Burnout recovery: How to Treat Physician Burnout and Moral Injury
Recognizing the stages of burnout and moral injury is only the first step. Something must be done. The status quo cannot be allowed to continue. If we are ever able to overcome a physician shortage and continue to provide healthcare in innovative ways, we must first change the taboo surrounding mental health. This is easier said than done.
One 2019 article recommends a few practical interventions for preventing physician burnout in the first place:
- Delegate non-essential duties to support staff
- Data entry
- Prior Authorizations
- Increase appointment times
- Standardize workflows for prescription refills, consult review, etc
Having sufficient support staff is critical. Each clinician needs access to 1-2 fulltime MAs or LPNs in order to run an efficient clinic without getting bogged down by non-clinical duties. The next step is having a basic set of standing orders in place. Does your staff have instructions on how to handle:
- Prescription refills
- Normal or negative labs and pathology results
- Patient messages
- Calls for basic medical advice/triage
Creating boundaries between work and home is another way to both prevent and treat physician burnout. Canadian physician William Osler, who is known for pioneering bedside clinical training, believed that the practice of medicine was “a calling, not a business”. But is viewing one’s source of employment as an “external summons” the healthiest way to go? Does having a calling prohibit you from ever stepping away and taking a breath?
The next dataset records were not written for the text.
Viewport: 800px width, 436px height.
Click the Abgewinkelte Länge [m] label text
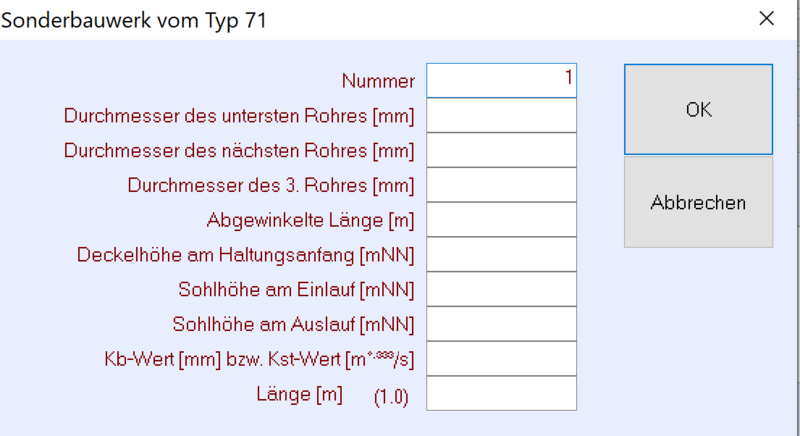[310, 220]
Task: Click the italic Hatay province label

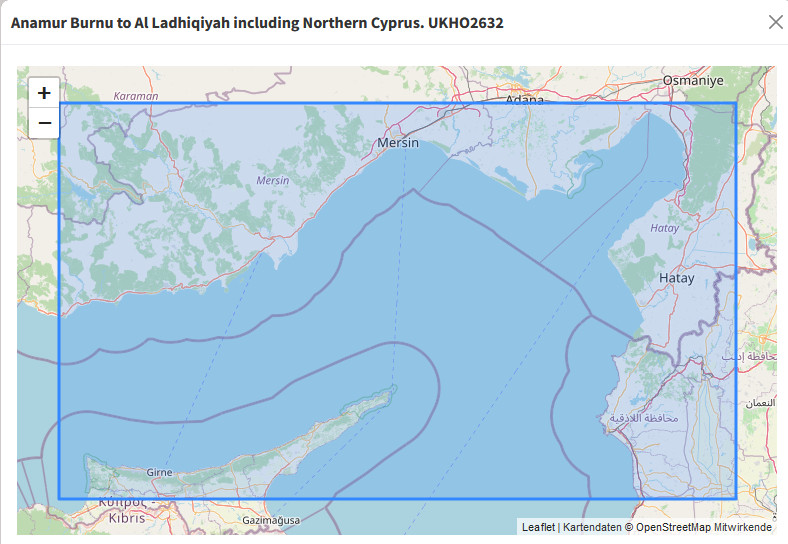Action: coord(664,228)
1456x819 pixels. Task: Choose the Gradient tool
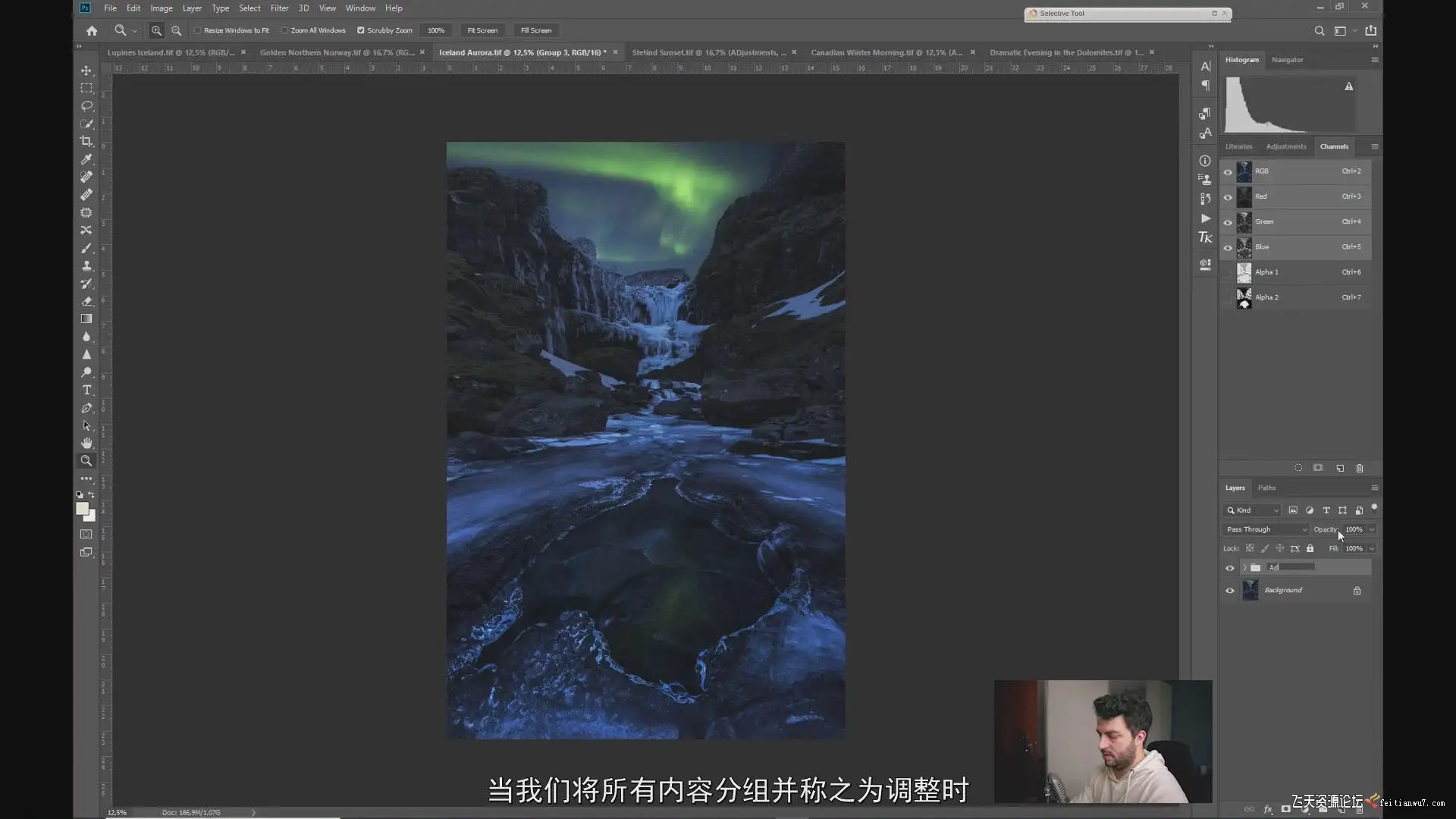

Consider the following to create a healthier work-life balance in healthcare:
- Determine your priorities
- If medicine gives you meaning, then focus on your life at work rather than life away from work
- Schedule time for family and friends if you work to live and not live to work
- Leave work at work
- Being on call is terrible, but is to some degree necessary, therefore don’t bring other work-related tasks home (like charting)
- Take a break
- No more working through lunch–take a walk, a nap, or whatever else you’d like to do
- You have vacation time–use it!
primum non nocere
Hippocrates, again, is credited with the maxim “first do no harm”. Perhaps it’s time we take our own advice.